Nov 11, 2010

Short-term: 3 yellow, 1 red – still indicating overbought
Int-term: 2 green, 2 yellow – uptrend still in place
Stock targets: 86% swimming, 11% neutral, 3% sinking

The market is still not giving any indications of topping out or deteriorating underneath. It is as one-sidedly bullish as it can possibly be. There may not be any fundamental reason for prices to be rising here (other than the Fed’s monetization of debt which is designed to create a bubble in asset prices) but that does not mean they will stop rising.

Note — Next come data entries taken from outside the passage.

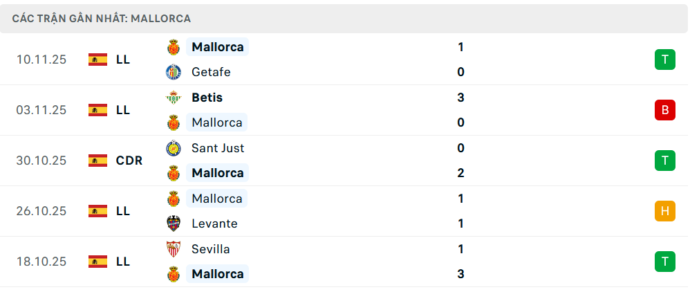Image resolution: width=690 pixels, height=292 pixels.
Task: Click Mallorca's score of 3 against Sevilla
Action: pyautogui.click(x=460, y=274)
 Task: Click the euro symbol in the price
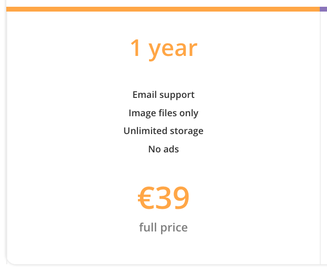point(145,198)
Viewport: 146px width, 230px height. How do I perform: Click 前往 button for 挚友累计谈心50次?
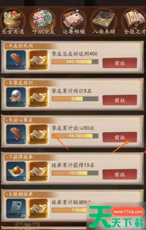(120, 137)
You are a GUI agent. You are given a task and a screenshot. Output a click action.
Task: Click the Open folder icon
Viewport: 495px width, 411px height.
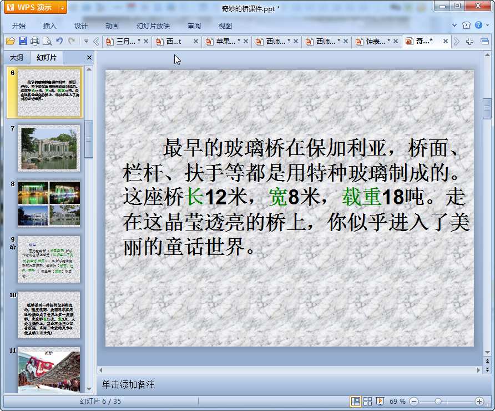point(10,41)
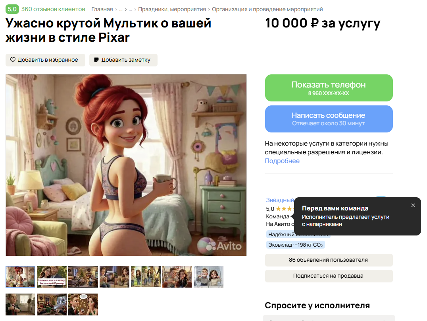Click the 5,0 rating badge
Viewport: 427px width, 321px height.
(x=12, y=9)
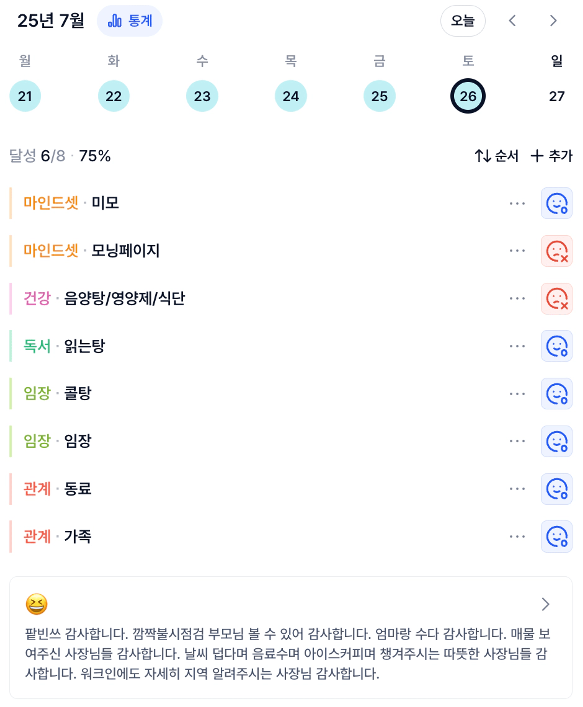
Task: Add a new habit with 추가
Action: point(551,156)
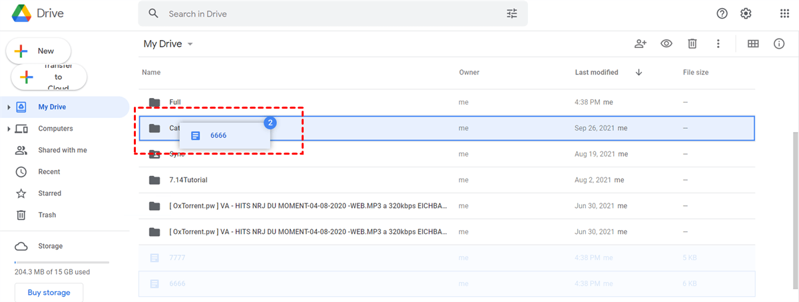Open the Google apps grid

784,13
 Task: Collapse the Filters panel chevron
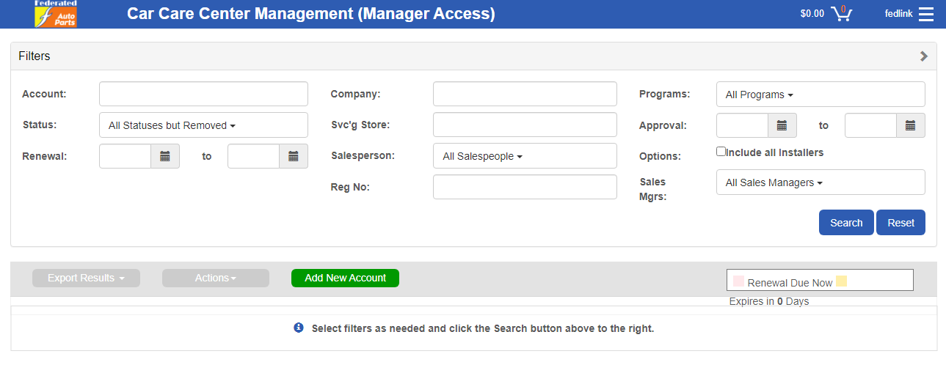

The key thing to watch remains the dollar. That has driven this rally and a dollar reversal is the most likely event that will end it. Politically, there are a lot of reasons why there may be a coordinated attempt to force the dollar up and foreign central banks are the only ones who can fight the Fed. But even there, the real economic problem re different currencies is China’s link to the dollar – not the Fed’s actions. China is the trade surplus country whose currency should be appreciating because of that surplus — and it is thus the country that is truly competitively devaluing its currency here and creating both internal inflation and external protectionist pressures in the process. One of the most difficult economic things to see re currencies now is the broader currency “zones”. And the dollar zone is, for better or worse, inextricably tying together the largest deficit country with the largest surplus country in a way that makes it impossible for the US alone to resolve its problems.